Minister of Women, Community and Social Development
- In office 18 March 2011 – 4 March 2016
- Prime Minister: Tuilaʻepa Saʻilele Malielegaoi
- Preceded by: Fiamē Naomi Mataʻafa
- Succeeded by: Faimalotoa Kika Stowers

Speaker of the Legislative Assembly of Samoa
- In office 22 April 2006 – 18 March 2011
- Preceded by: Leaupepe Toleafoa Faafisi
- Succeeded by: Laauli Leuatea Polataivao

Deputy Speaker of the Legislative Assembly of Samoa
- In office 2001–2006

Minister of Posts Office and Telecommunications
- In office April 1996 – September 1996
- Prime Minister: Tofilau Eti Alesana

Member of the Samoan Parliament for Aʻana Alofi No. 2
- In office 2 March 2001 – 4 March 2016
- Preceded by: Muagututia Samuelu
- Succeeded by: Ili Setefano Taʻateo
- In office 26 April 1996 – September 1996
- Preceded by: Amiatu Sio
- Succeeded by: Muagututia Samuelu

Personal details
- Born: 13 August 1950
- Died: 9 September 2026 (aged 76)
- Party: Human Rights Protection Party

= Tolofuaivalelei Falemoe Leiʻataua =

Samoan politician (1950–2026)

Tolofuaivalelei Falemoe Leiʻataua (13 August 1950 – 9 September 2026) was a Samoan politician and Cabinet Minister. He served as Speaker of the Samoan Legislative Assembly from 2006-2011. Leiʻataua was a member of the Human Rights Protection Party (HRPP).

==Life and career==
Leiʻataua was first elected to Parliament in 1996 and served briefly as Minister of Posts Office and Telecommunications before losing his seat in September of that year. He was re-elected in the 2001 general election and was appointed Deputy Speaker. In 2006 he became Speaker of the Legislative Assembly.

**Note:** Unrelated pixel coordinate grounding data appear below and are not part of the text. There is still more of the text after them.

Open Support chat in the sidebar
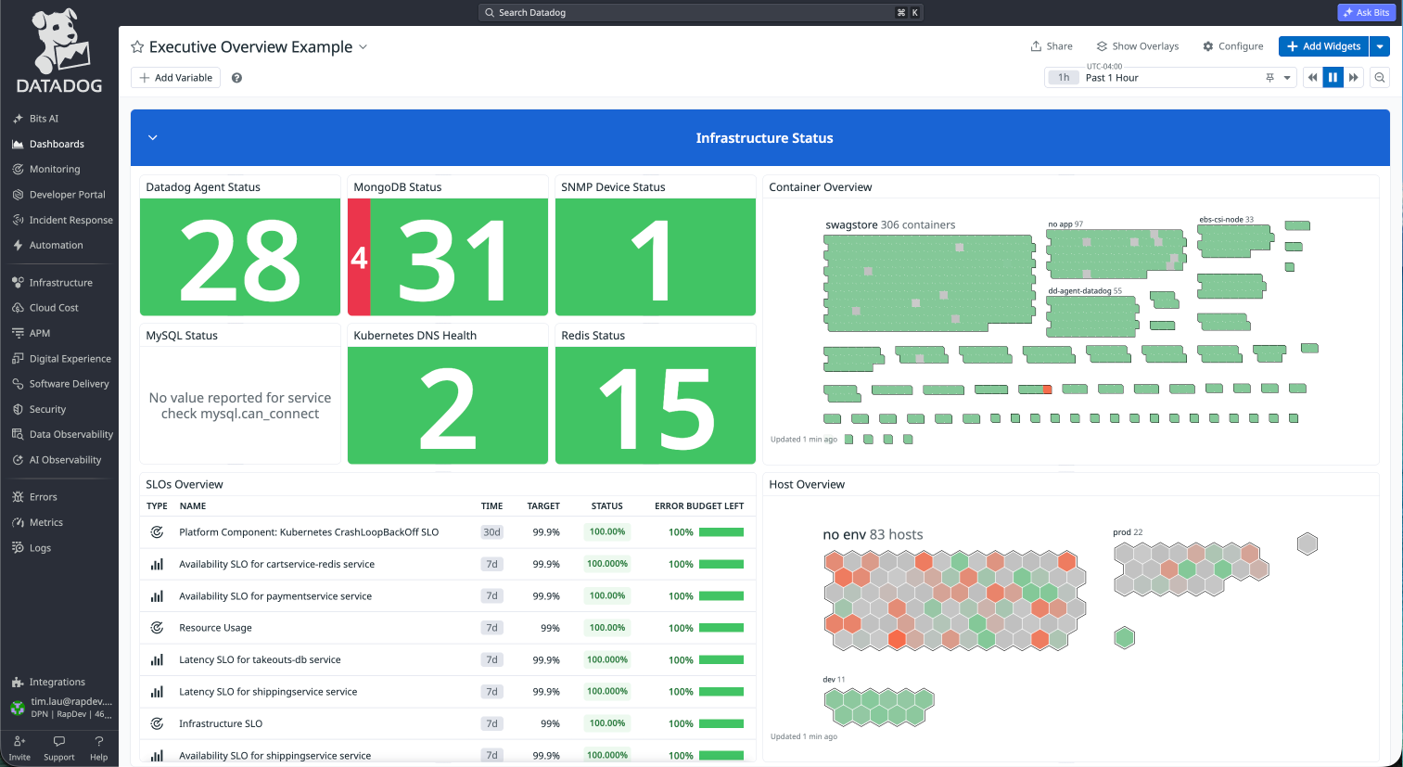 click(x=59, y=748)
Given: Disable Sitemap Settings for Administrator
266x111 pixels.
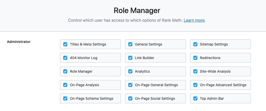Looking at the screenshot, I should (195, 44).

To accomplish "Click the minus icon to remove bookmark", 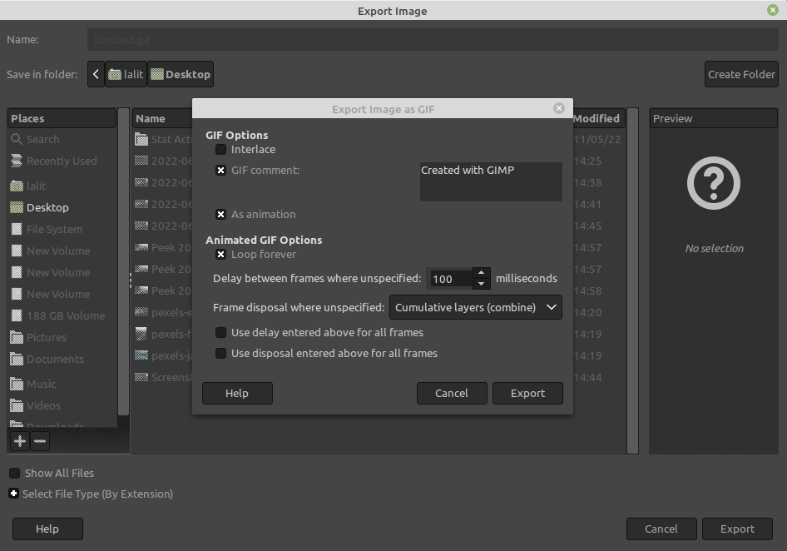I will click(x=39, y=441).
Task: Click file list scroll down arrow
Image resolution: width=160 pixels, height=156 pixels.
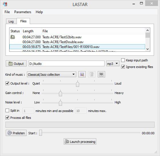Action: [x=147, y=49]
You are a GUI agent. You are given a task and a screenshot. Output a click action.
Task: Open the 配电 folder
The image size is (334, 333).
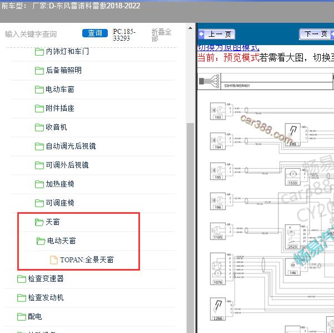34,317
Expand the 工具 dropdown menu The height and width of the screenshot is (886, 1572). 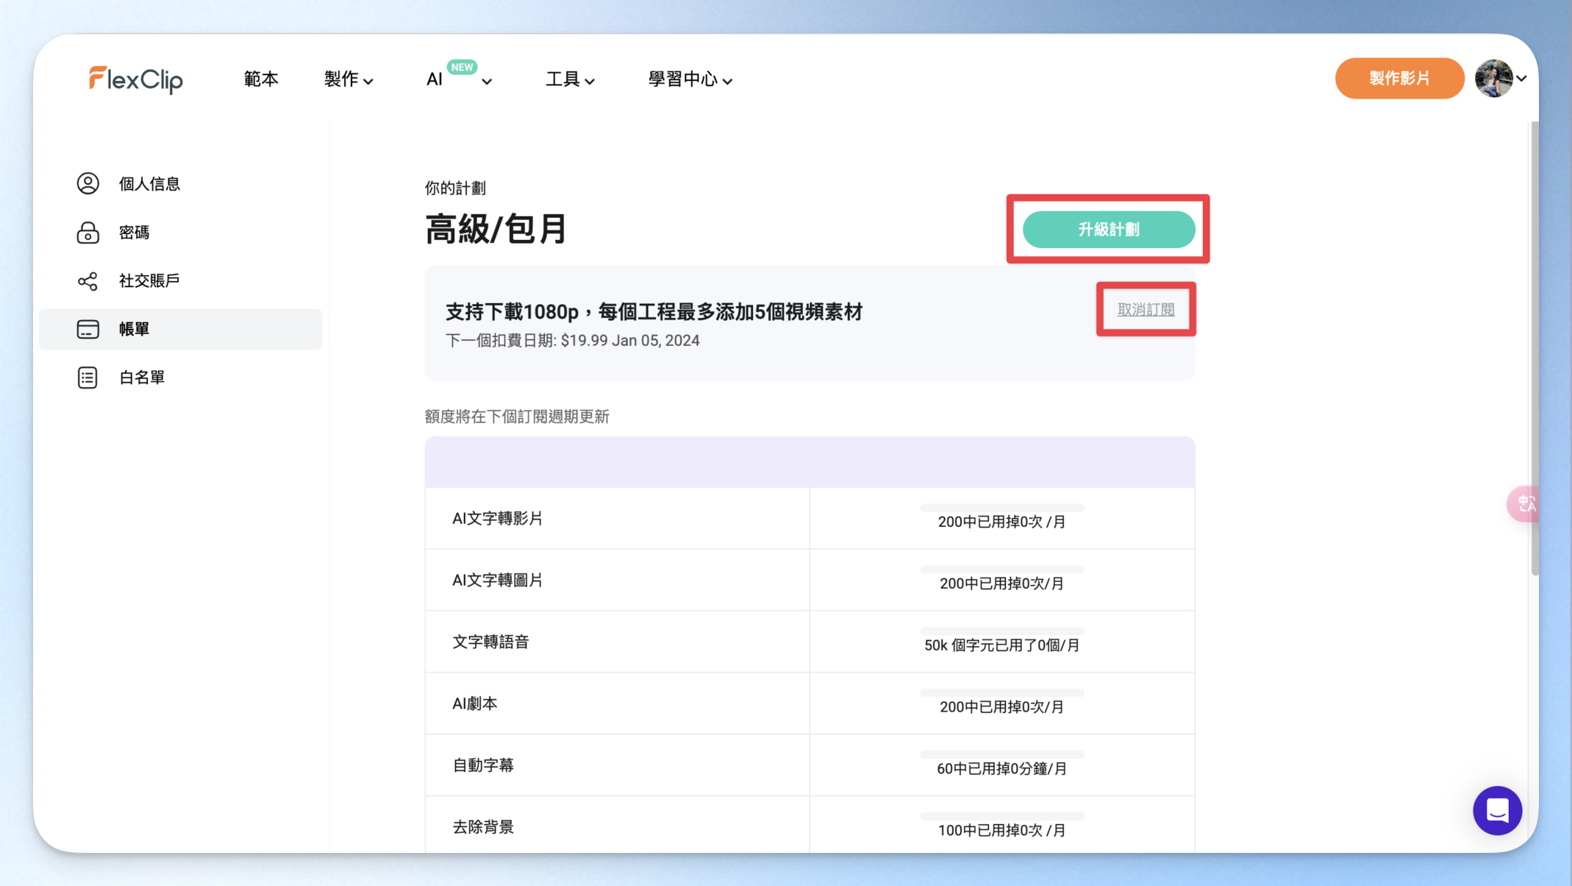pos(570,79)
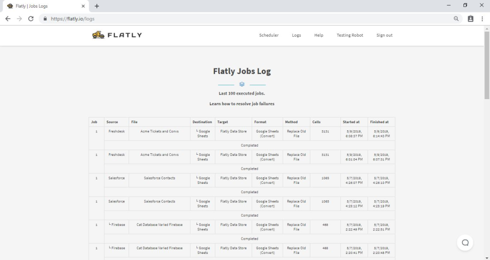Click the zoom magnifier icon in address bar
Viewport: 490px width, 260px height.
coord(456,19)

His term as Speaker was marked by battles to prevent the formation of parties to rival the HRRP. In 2009, following the formation of the Tautua Samoa Party, he invoked anti-party-hopping laws to evict all nine of its members from the House. The MPs were later reinstated by the Supreme Court of Samoa. In 2010 the government passed new laws forbidding MPs from joining or declaring their support for political parties or organisations with political aims other than the party they were elected for. In March 2010 Speaker Leiʻataua invoked these laws to deprive three MPs of their seats for supporting Tautua Samoa.

He was re-elected at the 2011 and appointed Minister of Women's Affairs. He lost his seat at the 2016 election. He had initially planned to run in the 2021 election, but withdrew his candidacy in October 2020.

Leiʻataua died on 9 September 2026, at the age of 76.